(EXERCISE INPUT)
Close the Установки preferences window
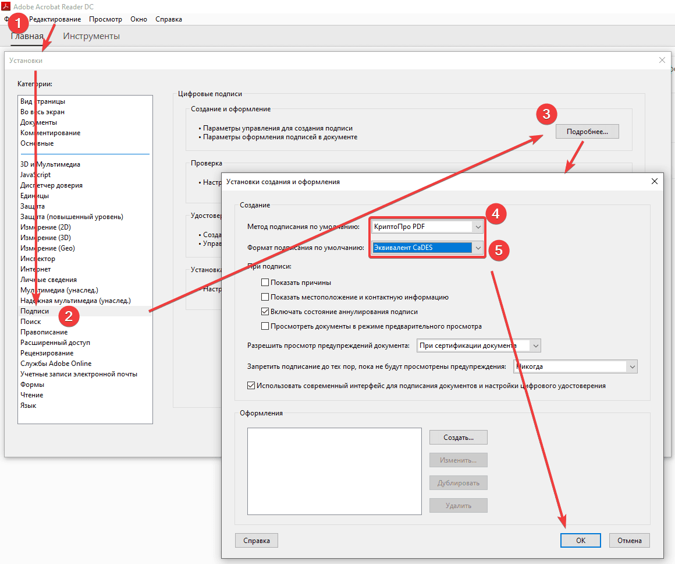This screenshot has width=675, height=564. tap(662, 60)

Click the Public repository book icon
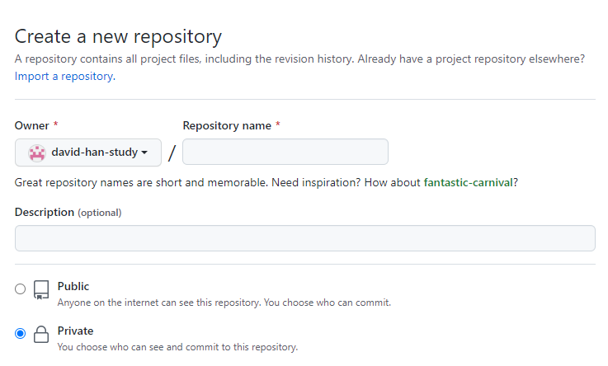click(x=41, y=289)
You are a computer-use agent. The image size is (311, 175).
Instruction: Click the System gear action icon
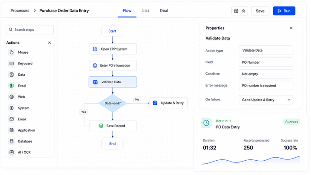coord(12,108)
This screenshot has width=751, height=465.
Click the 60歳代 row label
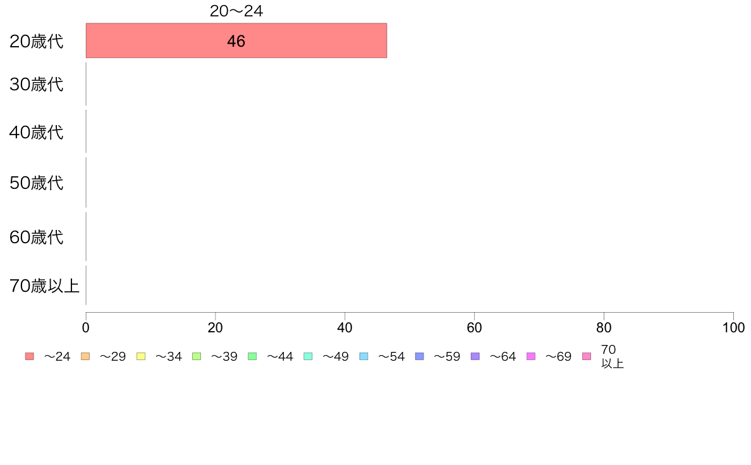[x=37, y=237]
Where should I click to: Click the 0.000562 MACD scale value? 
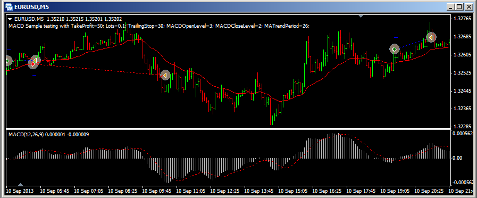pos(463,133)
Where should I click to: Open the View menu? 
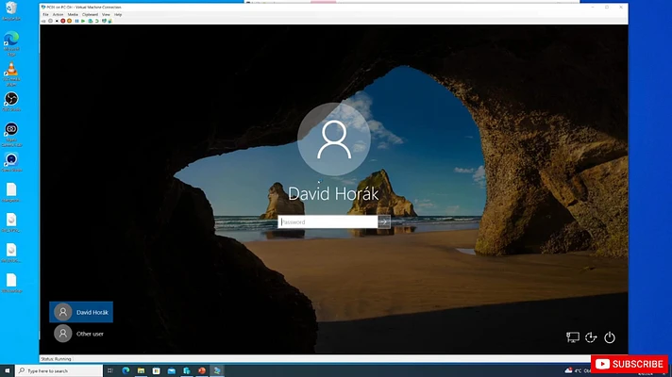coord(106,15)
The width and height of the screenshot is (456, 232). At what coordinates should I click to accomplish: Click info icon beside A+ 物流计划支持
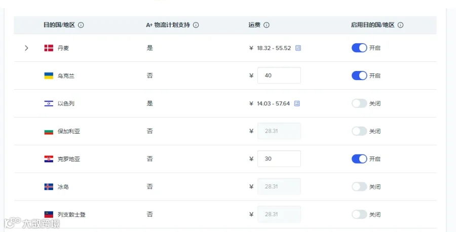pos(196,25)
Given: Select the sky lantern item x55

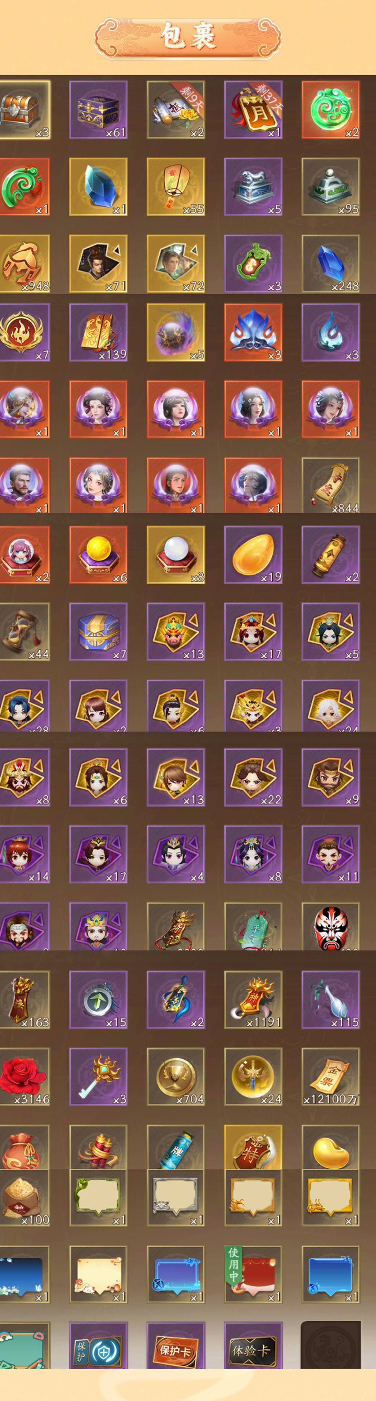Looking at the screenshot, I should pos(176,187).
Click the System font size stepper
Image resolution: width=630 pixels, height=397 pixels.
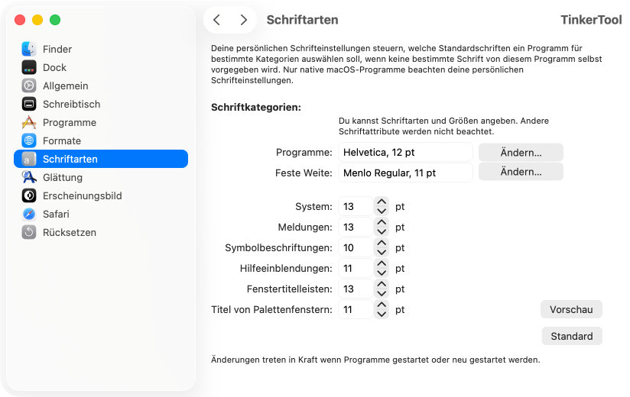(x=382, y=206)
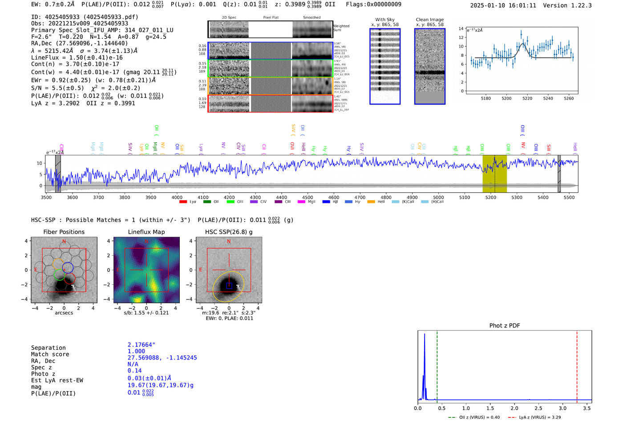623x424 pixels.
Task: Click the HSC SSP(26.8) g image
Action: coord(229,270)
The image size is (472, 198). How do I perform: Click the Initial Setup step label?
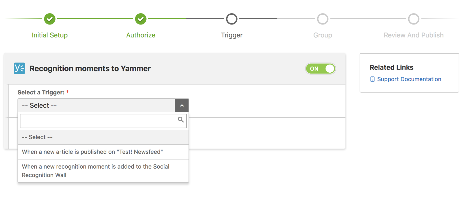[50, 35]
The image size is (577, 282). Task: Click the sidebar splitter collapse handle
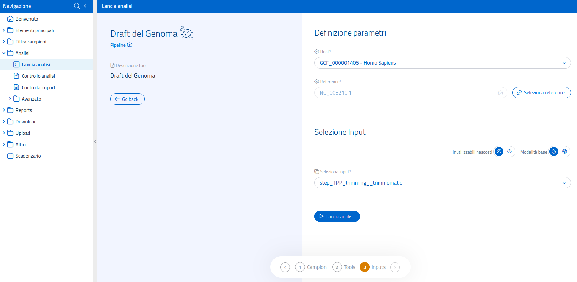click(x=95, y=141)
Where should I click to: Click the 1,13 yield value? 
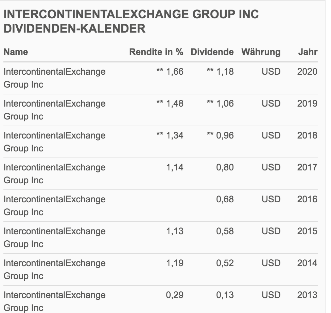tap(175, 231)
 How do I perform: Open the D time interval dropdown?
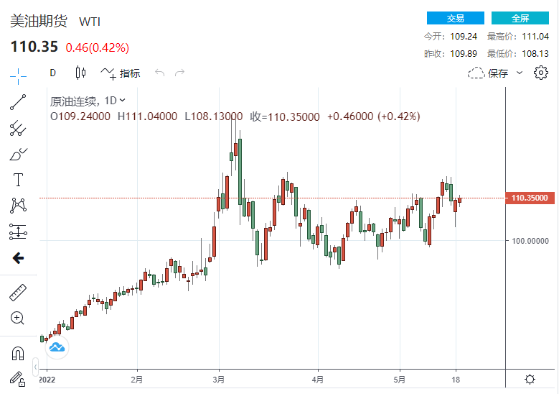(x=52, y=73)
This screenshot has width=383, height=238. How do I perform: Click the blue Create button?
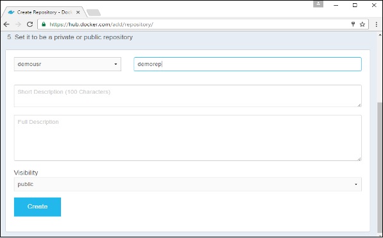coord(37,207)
---
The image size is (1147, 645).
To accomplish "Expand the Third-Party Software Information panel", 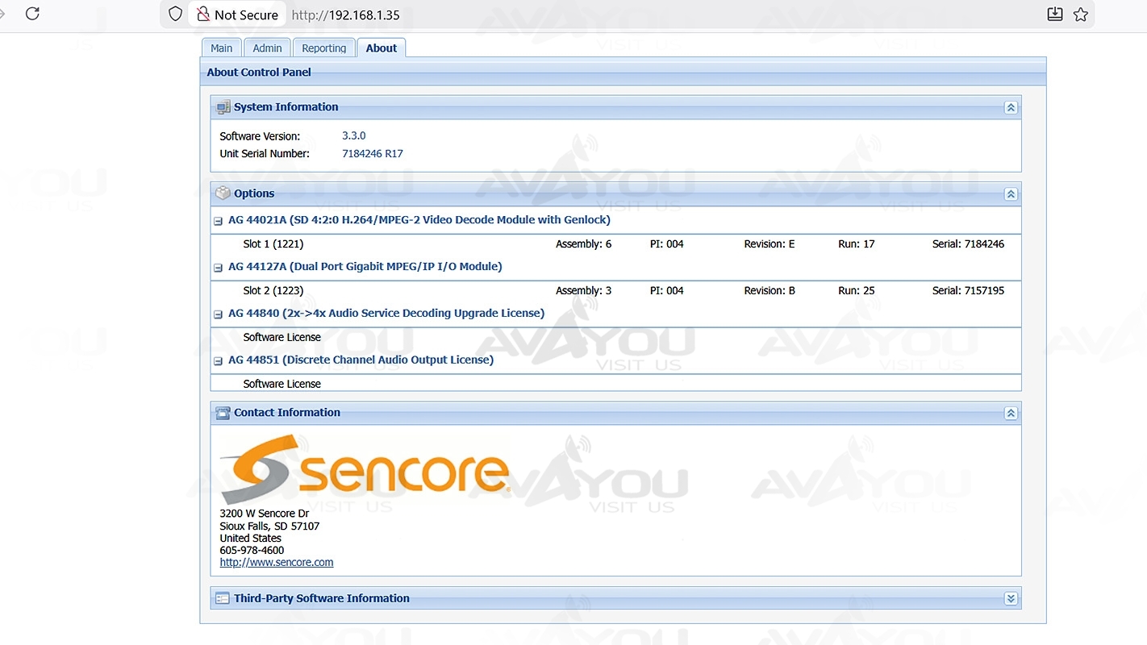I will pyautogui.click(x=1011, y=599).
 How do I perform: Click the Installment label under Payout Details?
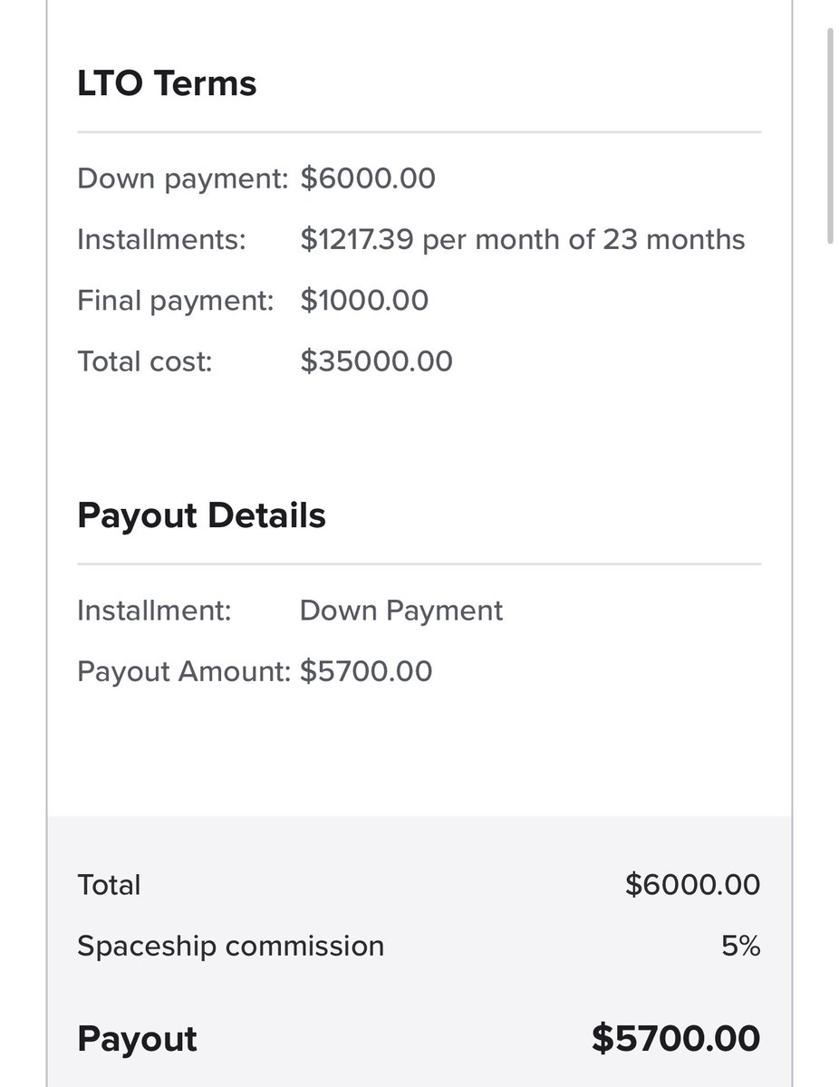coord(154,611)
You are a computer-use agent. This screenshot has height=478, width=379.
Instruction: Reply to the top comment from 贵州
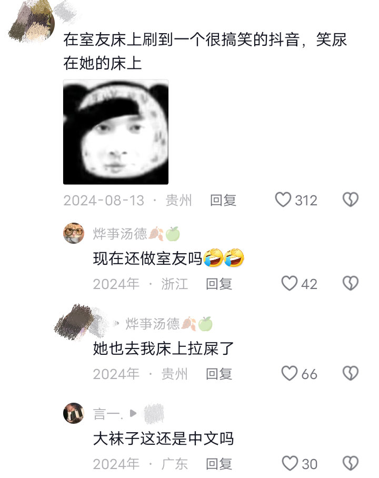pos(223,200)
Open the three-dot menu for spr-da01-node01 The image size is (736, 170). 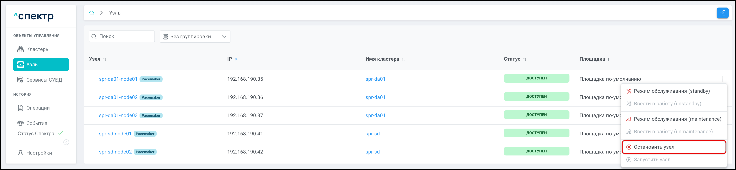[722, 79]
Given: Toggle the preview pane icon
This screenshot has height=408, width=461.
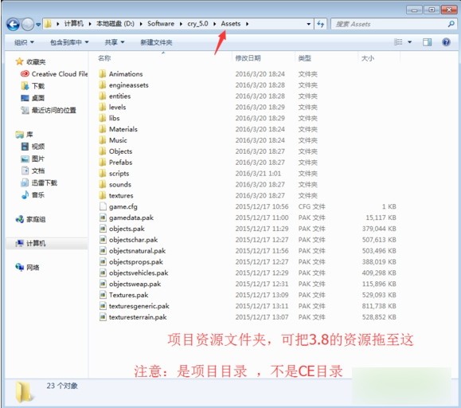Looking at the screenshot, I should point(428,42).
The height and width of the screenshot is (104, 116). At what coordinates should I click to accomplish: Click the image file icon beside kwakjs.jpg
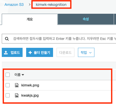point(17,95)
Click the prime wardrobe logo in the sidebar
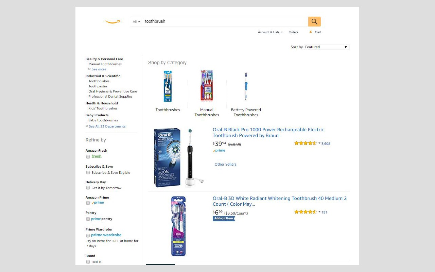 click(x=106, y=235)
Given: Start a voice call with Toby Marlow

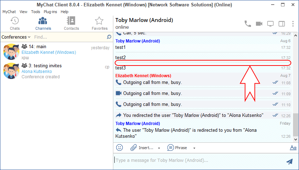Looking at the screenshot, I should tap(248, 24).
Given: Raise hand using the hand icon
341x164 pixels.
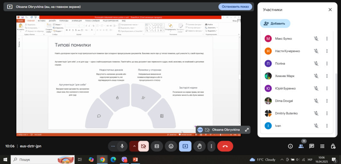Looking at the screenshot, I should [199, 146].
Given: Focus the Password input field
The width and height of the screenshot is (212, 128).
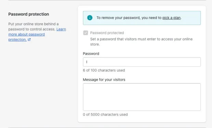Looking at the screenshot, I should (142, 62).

(THE TASK) Copy word for word only the lines above from the one with "Where should I click to: Click the 0.000562" through the one with "Click the System font size stepper". Leave pictures out.

(FINISHED EXERCISE)
Where should I click to: Click the 0.000562 MACD scale value? 
pos(463,133)
Where should I click to: Open the View menu? 
coord(106,15)
The width and height of the screenshot is (456, 232). At what coordinates should I click to accomplish: Click info icon beside A+ 物流计划支持
pos(196,25)
Given: Select the sky lantern item x55

Looking at the screenshot, I should pos(176,187).
Click the System font size stepper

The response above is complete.